Van der Waals Epitaxial Growth of Mosaic-Like 2D Platinum Ditelluride Layers for Room-Temperature Mid-Infrared Photodetection up to 10.6 µm
Longhui Zeng1, Di Wu2, Jiansheng Jie3, *, Xiaoyan Ren2, Xin Hu1, Shu Ping Lau1, Yang Chai1, and Yuen Hong Tsang1, *
1Department of Applied Physics, The Hong Kong Polytechnic University, Hung Hom, Kowloon, Hong Kong, P. R. China
2School of Physics and Microelectronics, Key Laboratory of Material Physics Ministry of Education, Zhengzhou University, Zhengzhou, Henan 450052, P. R. China
3Institute of Functional Nano and Soft Materials (FUNSOM), Jiangsu Key Laboratory for Carbon-Based Functional Materials and Devices, Soochow University, Suzhou, Jiangsu 215123, P. R. China
Mid-infrared (MIR) photodetection, covering diverse molecular vibrational regions and atmospheric transmission windows, is vital to civil and military purposes. Versatile use of MIR photodetectors is commonly dominated by HgCdTe alloys, InSb, and quantum superlattices, which are limited by strict operation demands, high-cost, and environmental toxicity. Despite the rapid advances of black phosphorus (BP)-based MIR photodetectors, these are subject to poor stability and large-area integration difficulty. Here, the van der Waals (vdW) epitaxial growth of a wafer-scale 2D platinum ditelluride (PtTe2) layer is reported via a simple tellurium-vapor transformation approach.
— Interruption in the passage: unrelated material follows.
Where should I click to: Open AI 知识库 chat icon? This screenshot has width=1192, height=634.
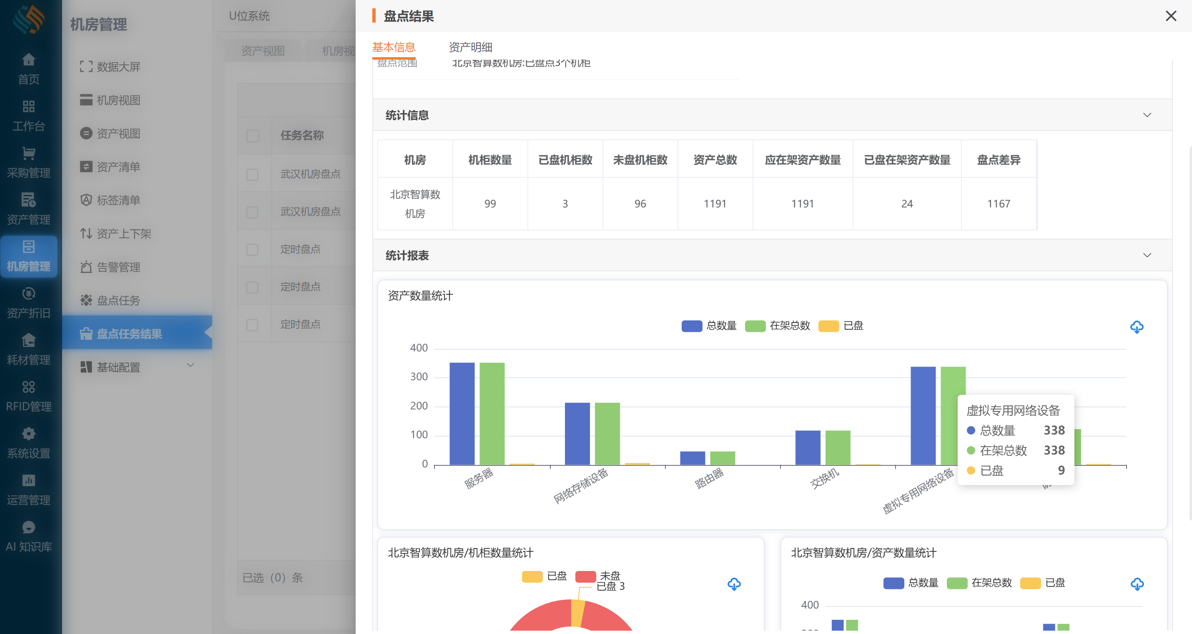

The 2D PtTe2 layer possesses a unique mosaic-like crystal structure consisting of single-crystal domains with highly preferential  orientation along the normal direction, reducing the influence of interface defects and ensuring efficient out-of-plane carrier transportation. This characteristic, combined with the wide absorption of PtTe2 and well-designed vertical device architecture, makes the PtTe2/Si Schottky junction photodetector capable of sensing ultra-broadband light of up to 10.6 μm with a high specific detectivity. Also, the photodetector exhibits an excellent room-temperature infrared-imaging capability. This approach provides a new design concept for high-performance, room-temperature MIR photodetection based on 2D layered materials.